→ Exercise:
Copy out word for word the stretch of the records below, from the line that contains "What do you see at coordinates (576, 378)" through the line that contains "faq-item-label: 通看券有什么用? is".

→ Dataset entries:
────────────────────────────────────────
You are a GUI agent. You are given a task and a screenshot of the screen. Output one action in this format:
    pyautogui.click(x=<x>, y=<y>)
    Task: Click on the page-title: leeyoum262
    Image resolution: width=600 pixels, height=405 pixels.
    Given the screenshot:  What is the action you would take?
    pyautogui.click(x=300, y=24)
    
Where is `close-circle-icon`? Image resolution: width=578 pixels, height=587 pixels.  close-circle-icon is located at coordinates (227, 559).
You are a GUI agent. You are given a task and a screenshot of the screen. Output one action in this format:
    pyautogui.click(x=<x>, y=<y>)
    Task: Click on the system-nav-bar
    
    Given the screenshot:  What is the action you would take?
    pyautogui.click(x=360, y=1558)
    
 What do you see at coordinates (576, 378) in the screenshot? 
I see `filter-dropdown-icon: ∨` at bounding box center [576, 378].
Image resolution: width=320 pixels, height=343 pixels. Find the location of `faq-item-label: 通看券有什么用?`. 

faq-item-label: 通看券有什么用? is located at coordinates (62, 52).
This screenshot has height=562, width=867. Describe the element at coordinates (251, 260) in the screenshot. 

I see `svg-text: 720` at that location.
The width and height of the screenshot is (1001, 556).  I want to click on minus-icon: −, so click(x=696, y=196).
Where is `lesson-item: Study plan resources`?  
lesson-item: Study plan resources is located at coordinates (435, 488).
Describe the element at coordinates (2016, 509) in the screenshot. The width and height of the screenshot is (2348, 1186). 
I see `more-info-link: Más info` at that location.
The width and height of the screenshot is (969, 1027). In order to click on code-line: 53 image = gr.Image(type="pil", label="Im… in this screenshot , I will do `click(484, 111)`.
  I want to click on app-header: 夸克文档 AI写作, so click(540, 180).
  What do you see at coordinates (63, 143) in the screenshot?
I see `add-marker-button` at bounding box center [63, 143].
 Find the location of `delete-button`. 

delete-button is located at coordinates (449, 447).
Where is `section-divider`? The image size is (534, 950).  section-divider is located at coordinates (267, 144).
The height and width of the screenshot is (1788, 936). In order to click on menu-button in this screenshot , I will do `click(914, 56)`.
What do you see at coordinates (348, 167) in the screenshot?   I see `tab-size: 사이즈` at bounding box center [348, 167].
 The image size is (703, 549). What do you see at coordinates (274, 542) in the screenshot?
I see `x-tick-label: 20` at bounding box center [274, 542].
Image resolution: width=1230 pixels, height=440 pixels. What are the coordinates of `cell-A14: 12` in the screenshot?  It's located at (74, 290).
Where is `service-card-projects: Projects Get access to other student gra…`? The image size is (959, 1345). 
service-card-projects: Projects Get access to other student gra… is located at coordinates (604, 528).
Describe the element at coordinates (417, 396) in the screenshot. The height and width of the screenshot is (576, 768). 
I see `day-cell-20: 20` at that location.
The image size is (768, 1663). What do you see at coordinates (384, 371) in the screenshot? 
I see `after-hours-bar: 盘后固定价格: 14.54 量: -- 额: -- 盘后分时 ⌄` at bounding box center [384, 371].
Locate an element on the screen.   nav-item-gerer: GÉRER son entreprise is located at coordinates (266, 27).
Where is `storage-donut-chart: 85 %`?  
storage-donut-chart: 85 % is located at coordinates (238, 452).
────────────────────────────────────────
→ Solution:
 What do you see at coordinates (576, 378) in the screenshot? 
I see `filter-dropdown-icon: ∨` at bounding box center [576, 378].
Image resolution: width=320 pixels, height=343 pixels. Find the location of `faq-item-label: 通看券有什么用?`. 

faq-item-label: 通看券有什么用? is located at coordinates (62, 52).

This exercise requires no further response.